Article Ouest-France : communiqué de FO en défense des personnels AESH

Article paru dans Ouest-France le jeudi 6 juillet 2023

Élèves en situation de handicap : les accompagnants se mobilisent en Ille-et-Vilaine

 

Les Accompagnants d’élèves en situation de handicap (AESH) se mobilisent pour un meilleur statut. Soutenus par les syndicats, ils refusent de signer un CDI « à marche forcée, avant la parution du décret ».

(suite de l’article : cliquer sur l’image)

Personnels AESH convoqués pour signer leur CDI à la chaîne avant la parution du décret!

Depuis le lundi 3 juillet 2023, sur 4 jours, à marche forcée, le rectorat de Rennes a mis en place une campagne pour faire signer des CDI à plusieurs centaines de personnels AESH dans le département.

 

Le SNFOLC 35 a suivi de près le déroulement de cette campagne. 

Les personnels sont convoqués massivement depuis lundi 3 juillet dans un amphithéâtre à Rennes pour prendre connaissance et signer leur contrat de travail en CDI. Ils ont parfois été convoqués la veille pour le lendemain alors qu’ils sont sommés de venir avec toutes les pièces justificatives à produire pour permettre la signature.

Lors de ce rdv (qui se fait à la chaîne, à la queue leu leu dans l’amphithéâtre), les AESH n’ont pas le temps de lire le contrat dans ses détails. Un personnel qui demandait un peu de temps pour prendre connaissance de ce qu’il allait signer s’est vu répondre : « Accélérez. De toute façon, c’est à prendre ou à laisser. »

Les personnels qui ont signé ce CDI n’ont pas eu le droit de repartir avec un double du contrat. Parfois ils ont réussi à en prendre une photo avec leur téléphone portable, quand cela ne leur était pas refusé.

Cette campagne de CDIsation telle qu’elle a été organisée s’est faite dans le plus grand mépris des personnels, et de la loi :

– Quid des 8 jours de réflexion autorisés par la loi pour permettre au personnel de décider s’il signe ou non son CDI ?

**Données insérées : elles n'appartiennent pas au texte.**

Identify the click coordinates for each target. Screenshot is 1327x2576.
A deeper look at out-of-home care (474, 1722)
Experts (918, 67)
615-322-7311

– Quid du double du contrat donné au signataire ?

– Quid de la sérénité des personnels, entassés dans un amphithéâtre par paquets, pour signer un document d’une grande importance dans leur carrière déjà précaire ?

– Quid du décret qui n’est pas encore paru et qui seul autoriserait la signature d’un CDI après 3 ans de CDD ?

 

Nous avons appris par une AED stupéfiée, hier, mercredi 6 juillet à 16h, que la campagne de signatures prenait fin de manière impromptue en raison du caractère illégal de cette campagne (décret non paru !)

Cette nouvelle s’est très vite répandue parmi les personnels, via les réseau sociaux, et a fait l’effet d’une bombe : qu’en est-il des contrats déjà signés? Ont-ils une valeur légale? Sont-ils annulés?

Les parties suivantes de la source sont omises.